Based on a single person portion

METHOD

Before you start, take out all the ingredients for this recipe (see picture above) and rinse any raw grains, herbs or vegetables.

  1. Boil your kettle, then take out a large frying pan and a saucepan.

  2. Place the sushi rice in a small saucepan and pour over 2.5x its volume in water from your kettle. Bring to the boil and once it's bubbling, reduce the heat to low, cover and cook for 8-10 minutes or until tender but al dente.

  3. Cut the tofu into 1.5cm cubes and heat a drizzle of oil in a frying pan over a medium heat. Place the miso dressing into a small bowl, add the tofu cubes and toss to coat evenly. Shake off any excess marinade (this will become your dressing), then add the tofu cubes to the hot pan and fry for 5-10 minutes, turning occasionally until brown on all sides. Remove the tofu from the pan and toss through a pinch of the furikake to season.

  4. De-stem the kale and chop it into small pieces. Wipe the same frying pan you used for the tofu clean with some kitchen towel and add another drizzle of oil.

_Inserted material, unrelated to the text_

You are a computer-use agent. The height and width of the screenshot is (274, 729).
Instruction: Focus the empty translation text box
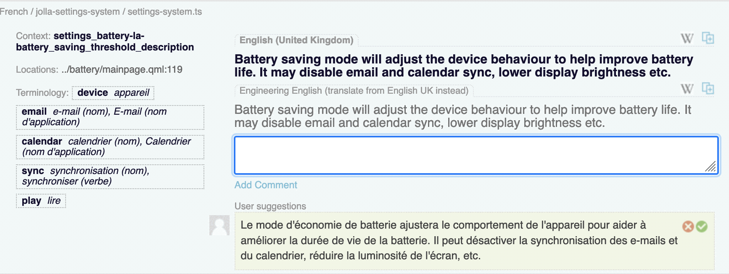475,155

Once the pan is hot, throw in the kale and stir fry for around 5 minutes. 

  5. Finely slice the radish and make up the dressing by adding a splash of water to the miso dressing and stirring until it reaches a thinner, drizzling consistency.

  6. Divide the cooked sushi rice between serving bowls, then top with the kale, sliced radish, pickled carrots, edamame and tofu. Drizzle over the miso dressing and season to taste with the remaining furikake seasoning. Enjoy!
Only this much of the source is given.